Qui fait le choix de l'endettement ? Depuis 2005, c'est le directeur. Auparavant, la décision était soumise à une délibération du conseil d'administration. Aujourd'hui, cette compétence appartient au chef d'établissement, mais après une strate de contrôles et de vérifications, notamment par le biais de la procédure budgétaire. Le plan global de financement pluriannuel – le PGFP – retrace les stratégies d'endettement. Après, il remonte aux autorités sanitaires et il est transmis au Trésor. Si, juridiquement, c'est le chef d'établissement qui décide, c'est avec les instances de pilotage. Ensuite, les documents sont soumis à approbation formelle ou au contrôle de légalité a posteriori.
Avec un mois de recul – depuis ma nomination en tant que directeur général à Saint-Étienne –, il m'apparaît que la relation avec les banques est déséquilibrée, et je le dis aussi au nom de l'Association des directeurs d'hôpital. Les établissements bancaires ont des capacités d'expertise et d'ingénierie financières que nous n'avons pas, ni n'aurons jamais individuellement. Nous avons d'ailleurs du mal à imaginer que la capacité d'un hôpital à offrir des soins à la population puisse dépendre des choix d'un trader, qui, dans une salle des marchés fort éloignée, joue des sommes d'argent pour optimiser son profit à court terme. Nous sommes là très loin de nos valeurs. Il est donc indispensable que les hôpitaux s'associent des compétences. L'un des élus présents tout à l'heure a cité Finance Active, qui intervient beaucoup dans les hôpitaux. Si elle doit continuer, il faudrait s'assurer durablement qu'aucun actionnaire futur ne puisse peser sur ses choix, de façon à garantir l'indépendance de son conseil, a fortiori si elle doit, telle une agence de notation, apprécier nos décisions financières. Avec mon collègue du CHU de Dijon, nous pensons à la possibilité, quand se mettent en place des communautés de territoire, d'introduire dans les structures communes une cellule d'expertise financière pour mutualiser cette compétence, ce qui ne doit pas empêcher de faire appel à des cabinets extérieurs.

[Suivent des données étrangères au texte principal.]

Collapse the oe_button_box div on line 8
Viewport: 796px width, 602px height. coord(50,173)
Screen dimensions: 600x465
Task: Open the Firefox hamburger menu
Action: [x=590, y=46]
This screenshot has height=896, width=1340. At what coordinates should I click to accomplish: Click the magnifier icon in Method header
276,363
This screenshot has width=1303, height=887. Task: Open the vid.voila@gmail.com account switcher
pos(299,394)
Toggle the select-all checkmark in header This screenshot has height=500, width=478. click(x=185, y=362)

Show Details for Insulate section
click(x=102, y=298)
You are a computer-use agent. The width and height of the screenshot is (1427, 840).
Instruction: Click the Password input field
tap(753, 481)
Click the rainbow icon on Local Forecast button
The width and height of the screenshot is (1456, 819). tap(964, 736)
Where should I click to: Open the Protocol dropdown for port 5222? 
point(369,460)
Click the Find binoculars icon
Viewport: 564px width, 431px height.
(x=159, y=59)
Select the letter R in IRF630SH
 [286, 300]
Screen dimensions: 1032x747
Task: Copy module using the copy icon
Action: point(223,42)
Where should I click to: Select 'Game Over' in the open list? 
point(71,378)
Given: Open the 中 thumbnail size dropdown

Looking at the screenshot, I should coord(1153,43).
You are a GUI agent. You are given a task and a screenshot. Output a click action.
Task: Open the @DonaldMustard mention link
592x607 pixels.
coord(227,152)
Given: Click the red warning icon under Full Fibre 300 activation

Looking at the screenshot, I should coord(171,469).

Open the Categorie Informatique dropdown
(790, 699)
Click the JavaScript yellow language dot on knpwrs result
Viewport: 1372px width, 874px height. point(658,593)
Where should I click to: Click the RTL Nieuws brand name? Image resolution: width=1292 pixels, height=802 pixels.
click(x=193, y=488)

Pourquoi ces emprunts ont-ils été choisis ? Sans vouloir, ni pouvoir, parler à la place de mes prédécesseurs, il m'apparaît que ces décisions ont été prises en faisant, peut-être parfois imprudemment, le pari d'un gain financier. Il était une époque où tout le monde, y compris les autorités publiques, nous encourageait à financer nos investissements par emprunt. Le plan Hôpital 2007 en est un exemple. Il répondait à un incontestable besoin de modernisation, mais il incitait les gestionnaires à rechercher les meilleures solutions possibles à l'aune de la rentabilité immédiate, auprès d'établissements financiers qui vantaient avec aplomb la sécurité de leurs produits. C'est dans ce contexte que les choix ont été faits.
Mais, aujourd'hui, ce qui prouve une réactivité assez forte, 100 % des emprunts souscrits par les hôpitaux sont classés 1A, ou quasiment, c'est-à-dire sans risque, et très majoritairement à taux fixe. Ainsi, 80 % du stock de dette sont sains.